__Stated exercise A__:
From the post on junk mail, copy the passage from "However, as we’ve" up to and including "asked to receive.".
__Stated exercise B__:
Rewrite the paragraph of the junk mail post that begins "However, as we've noticed everywhere" as a shorter version that keeps its main facts.
__Stated exercise C__:
In the junk mail post, what model of consumerism does the writer think of?

__Source excerpt__:
--- Start ---
The junk mail we receive at home is garbage-in-garbage-out, since we don’t read it at all, including various weekly newspapers. When I think of the energy and forest resources used for absolutely no reason, I get kind of ticked off. When going to the skytrain or bus loop, ever had someone thrust a paper in your face? The papers might get read while on the train but often get left as trash on sidewalks or on buses and trains. Paper junk mail seems like a gigantic waste.
However, as we’ve noticed everywhere we have lived in the lower mainland–from Burnaby to Port Moody to Coquitlam–junk mail advertisements and weekly papers are delivered on an opt-out basis. You will automatically get a pile of junk each week, whether or not you asked for it or like it. It’s a special prize just for living at a residence.
I can’t help think of this model of consumerism: refuse, reuse, reduce, recycle. In that order. I’m at number one here: I wanted to refuse mail I never asked to receive.
--- End ---
__Record list__:
--- Start ---
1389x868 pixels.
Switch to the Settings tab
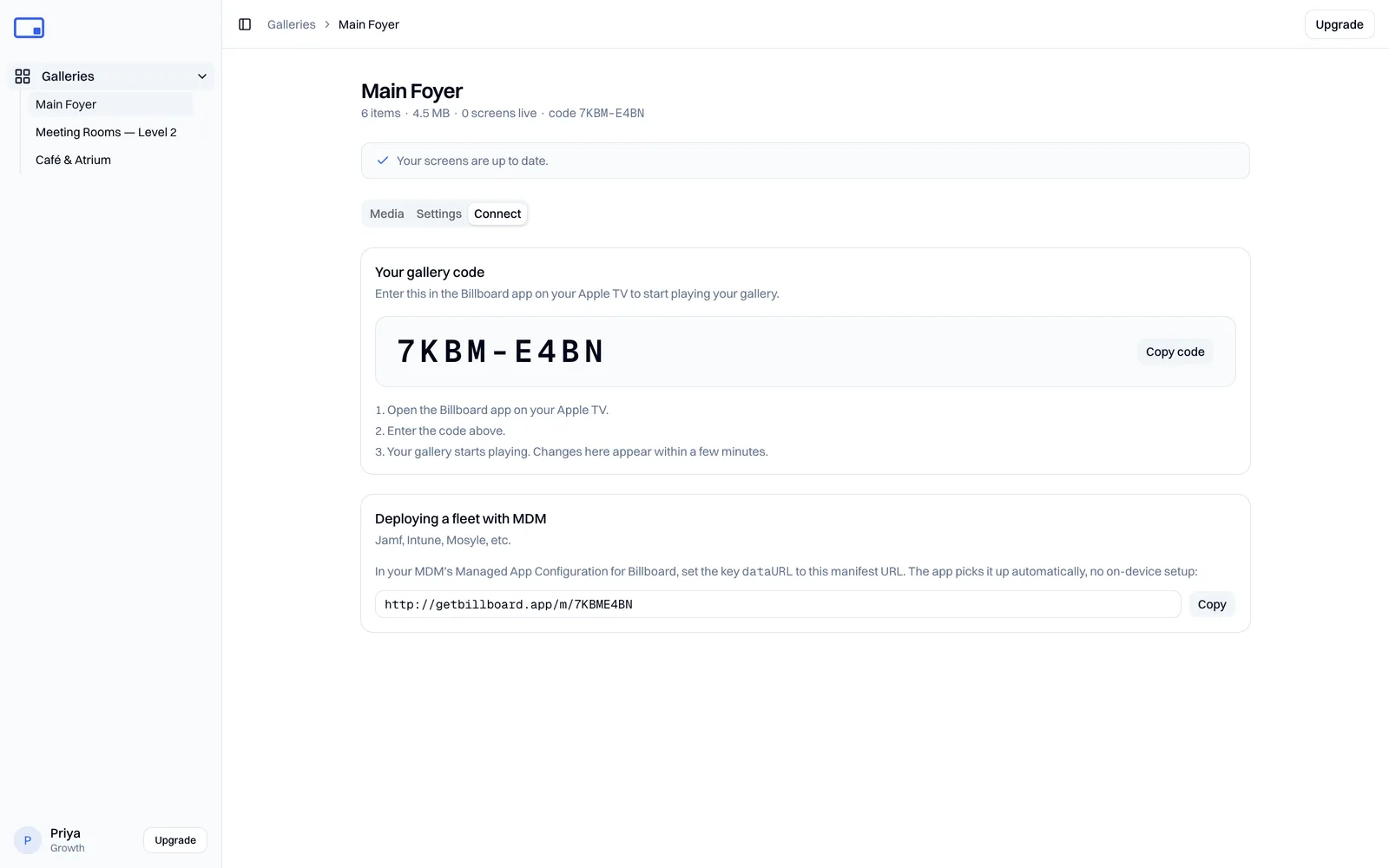click(438, 214)
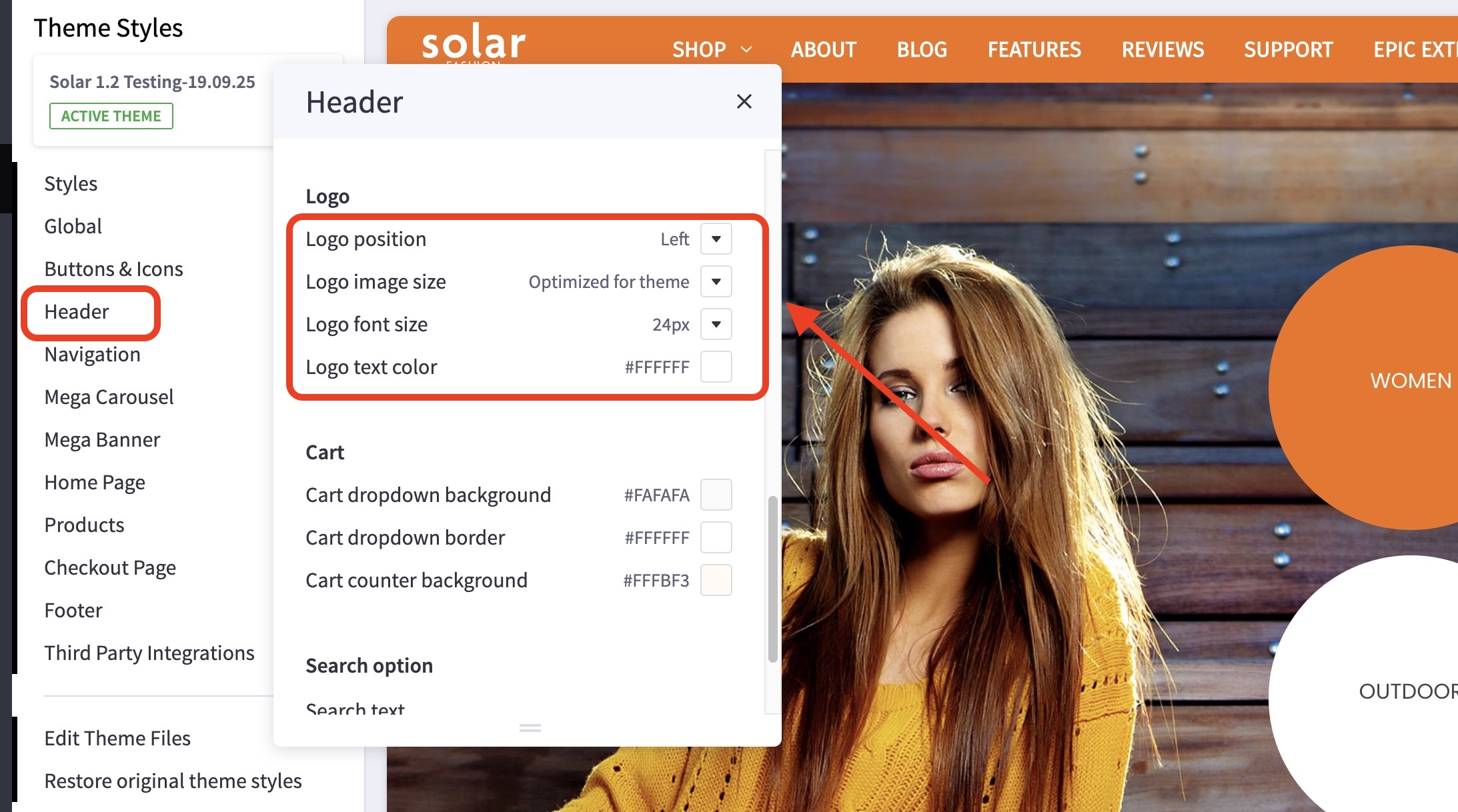Select Navigation in Theme Styles sidebar
Image resolution: width=1458 pixels, height=812 pixels.
pos(92,354)
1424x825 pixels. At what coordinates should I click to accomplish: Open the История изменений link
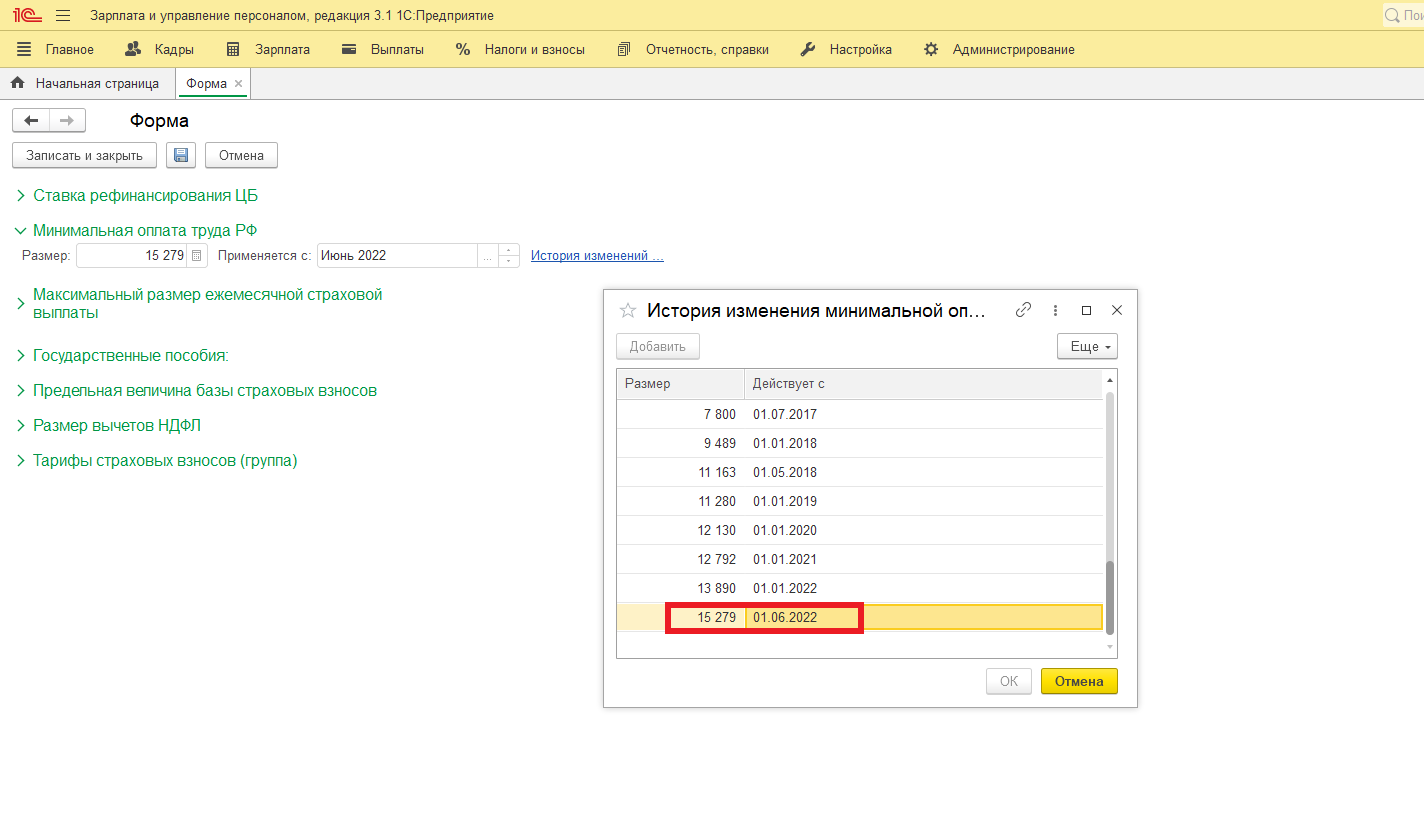tap(596, 255)
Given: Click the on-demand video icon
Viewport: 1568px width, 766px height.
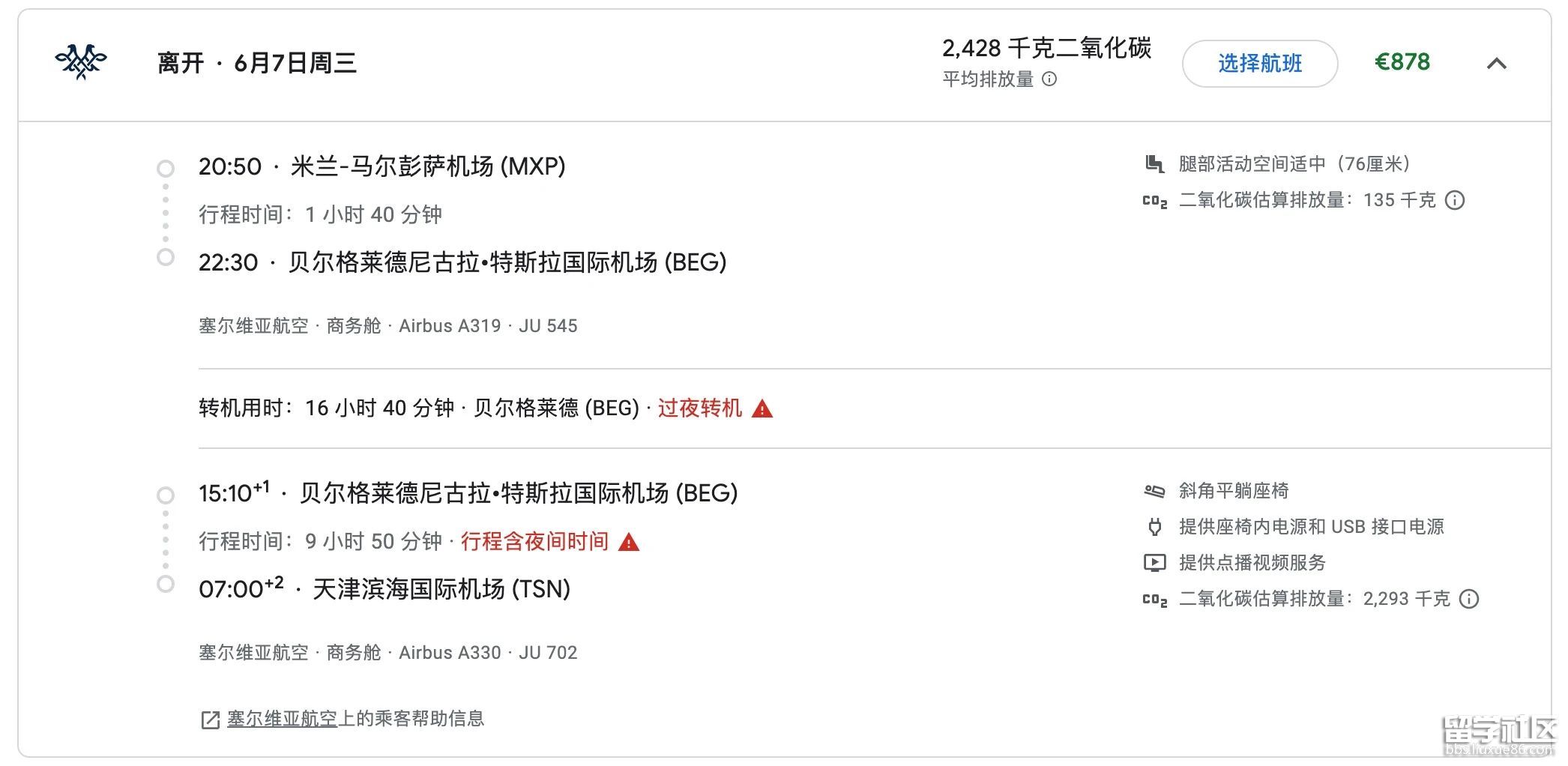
--- End ---
__Correct result A__:
However, as we’ve noticed everywhere we have lived in the lower mainland–from Burnaby to Port Moody to Coquitlam–junk mail advertisements and weekly papers are delivered on an opt-out basis. You will automatically get a pile of junk each week, whether or not you asked for it or like it. It’s a special prize just for living at a residence.
I can’t help think of this model of consumerism: refuse, reuse, reduce, recycle. In that order. I’m at number one here: I wanted to refuse mail I never asked to receive.

__Correct result B__:
In every place the writer has lived in the lower mainland (Burnaby, Port Moody and Coquitlam), junk mail advertisements and weekly papers arrive on an opt-out basis, so each residence automatically gets a weekly pile whether or not anyone asked for it.

__Correct result C__:
Refuse, reuse, reduce, recycle, in that order.